Records for the task:

....

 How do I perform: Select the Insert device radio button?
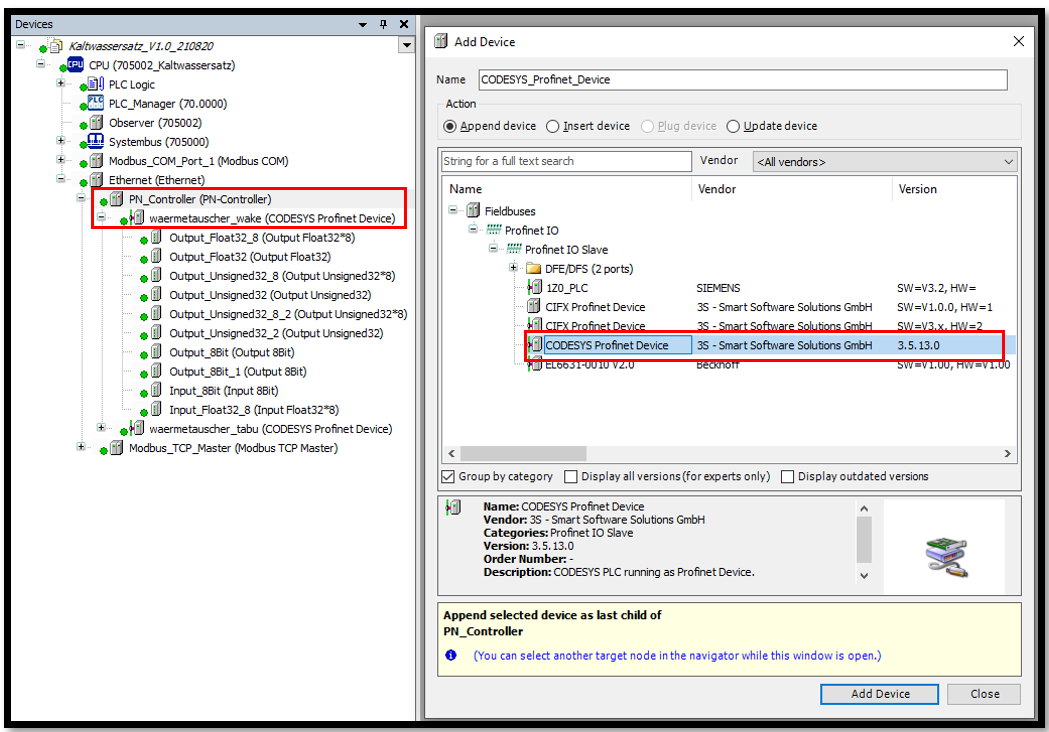coord(553,126)
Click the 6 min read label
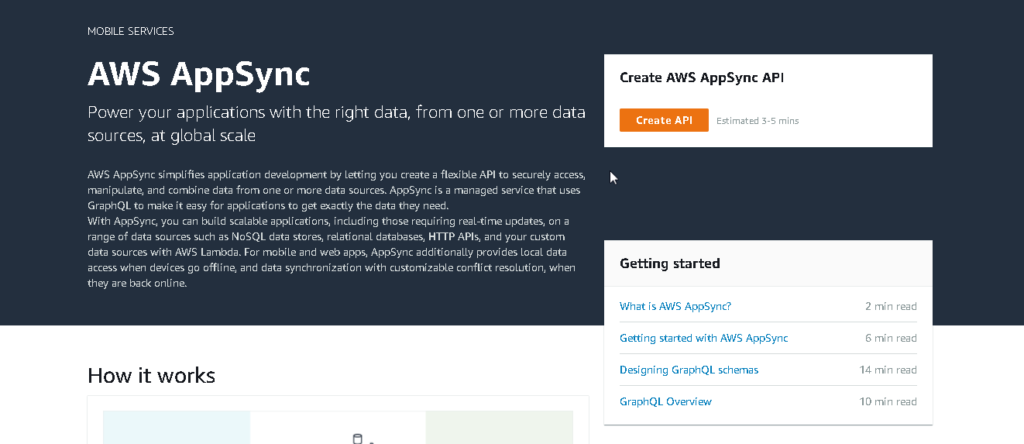The width and height of the screenshot is (1024, 444). tap(890, 338)
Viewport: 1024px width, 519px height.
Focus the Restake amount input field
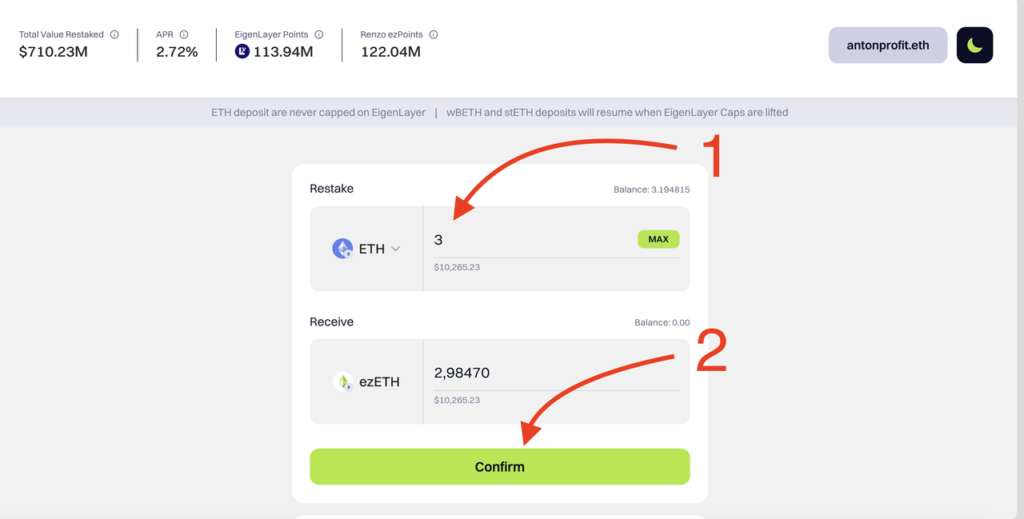[530, 240]
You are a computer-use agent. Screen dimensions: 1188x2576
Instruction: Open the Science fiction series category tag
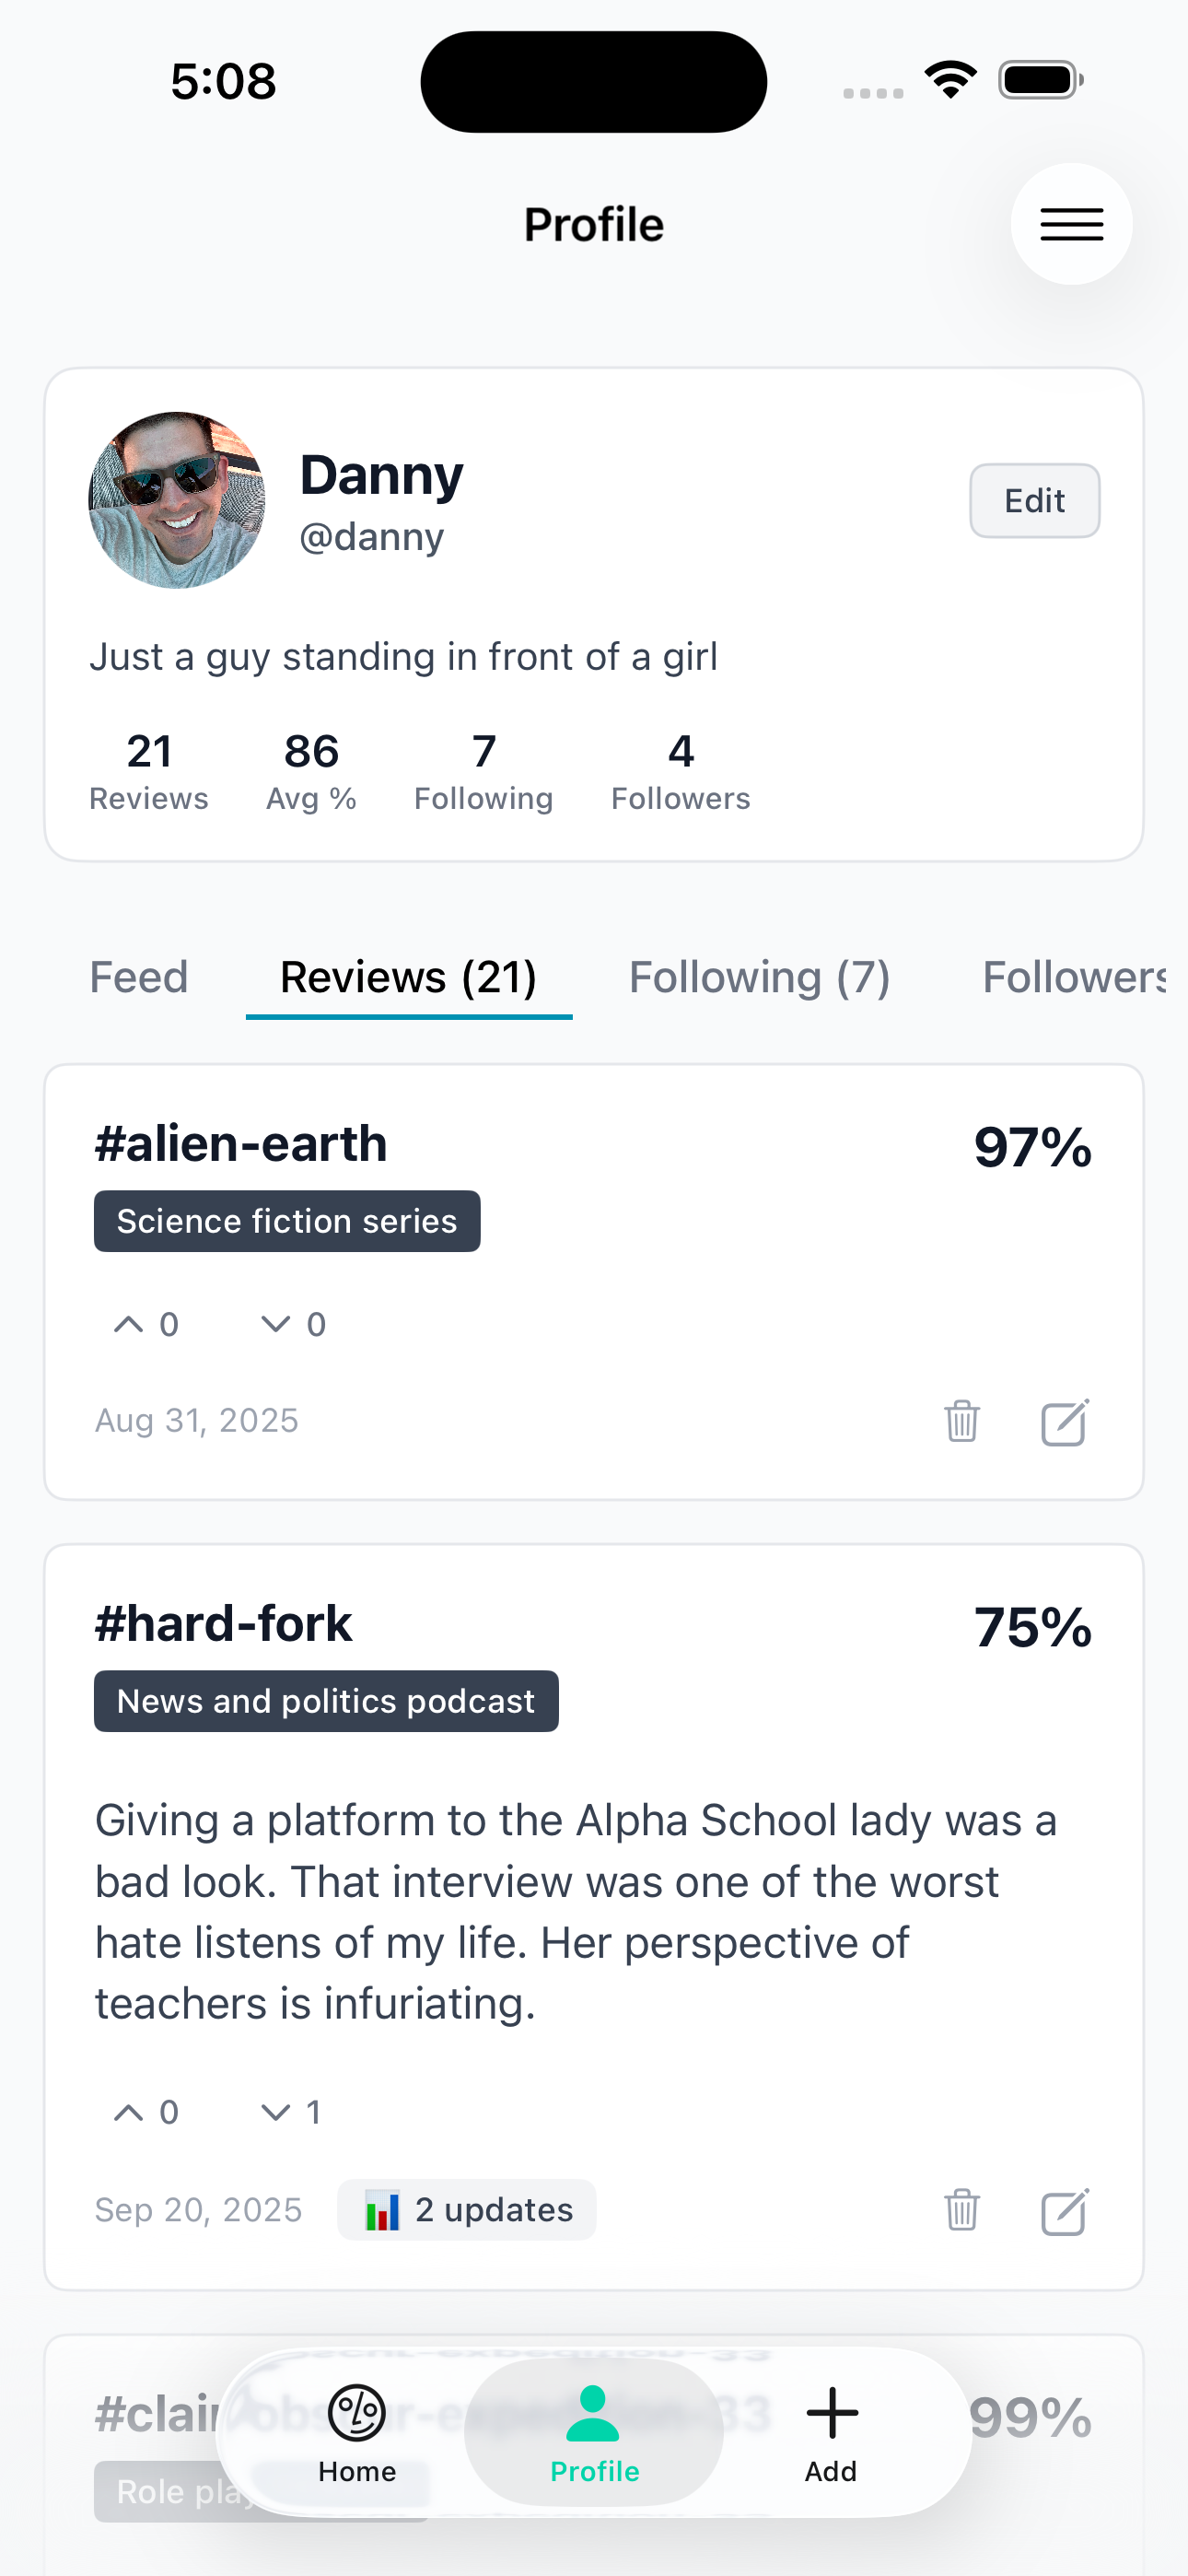287,1221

....

Problem statement: Could you retype all the entries exactly, skipping the pictures?

Task answer:
 How do I perform: Select the Insert device radio button?
coord(553,126)
Click the 6 min read label
The width and height of the screenshot is (1024, 444). tap(890, 338)
Viewport: 1024px width, 519px height.
Focus the Restake amount input field
[530, 240]
You are a computer-use agent. Screen dimensions: 1188x2576
Instruction: Open the Science fiction series category tag
287,1221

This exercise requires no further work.